Two more companies are taking up residence at the Kennedy Space Center (KSC) in Florida, which is in the midst of a transformation into a shared-use facility.
Santa Maria, Calif.-based United Paradyne Corp. will take over maintenance and operations of the spaceport’s Hypergolic Maintenance Facility (HMF) under a 15-year lease agreement that begins June 1.
The company intends to provide storage, delivery, handling and maintenance of hypergolic and green propellants, as well as supply satellite fueling services. It also plans to manufacture, refurbish and test ground support equipment.
Initially, United Paradyne intends to staff the HMF with 12 employees and has plans to expand the work force to 50 during the next four years. The facility, once used to support the space shuttle program, is one of dozens that have been transferred into commercial hands or razed in the wake of the shuttle program’s end.
Helping NASA is its transformation is Space Florida, a Brevard County-based aerospace economic development agency that often serves as a middleman between the federal government and private industry.
Space Florida owns and/or operates several facilities at KSC, including the Space Life Sciences Laboratory (SLSL), located just outside the center’s secured perimeter. Its newest tenant is Bionetics, based in Yorktown, Va., which develops hardware for microgravity science experiments.
The company signed a two-year lease with Space Florida for laboratory and administrative space at the SLSL. It intends to use the facility to design, test and manufacture LED lighting systems for the international space station. The new lights are expected to help astronauts with circadian rhythm regulation, resulting in better health and adaptation to long-duration spaceflight.

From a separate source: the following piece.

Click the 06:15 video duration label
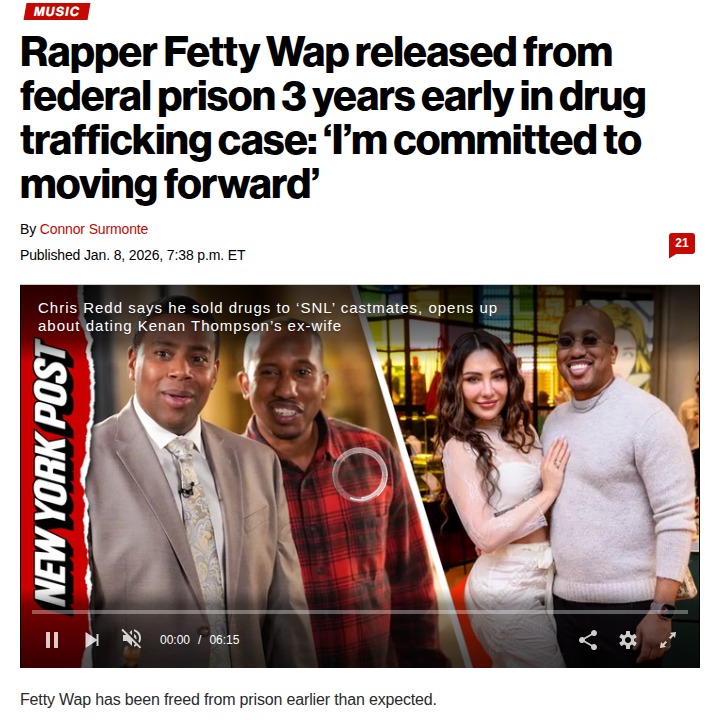The height and width of the screenshot is (720, 720). 224,640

Other firms already leasing space in the SLSL include Innovative Health Applications, Molecular Power Systems and the Center for the Advancement of Science in Space, NASA’s contractor for the operation of the national laboratory components of the space station.
One of the next pieces of KSC real estate slated to be transferred into private hands is likely to be its most visible — Launch Complex 39A. Proposals to take over maintenance and operations of one of the shuttle’s two launch pads are due July 5. NASA wants at least a five-year lease that would begin no later than Oct. 1.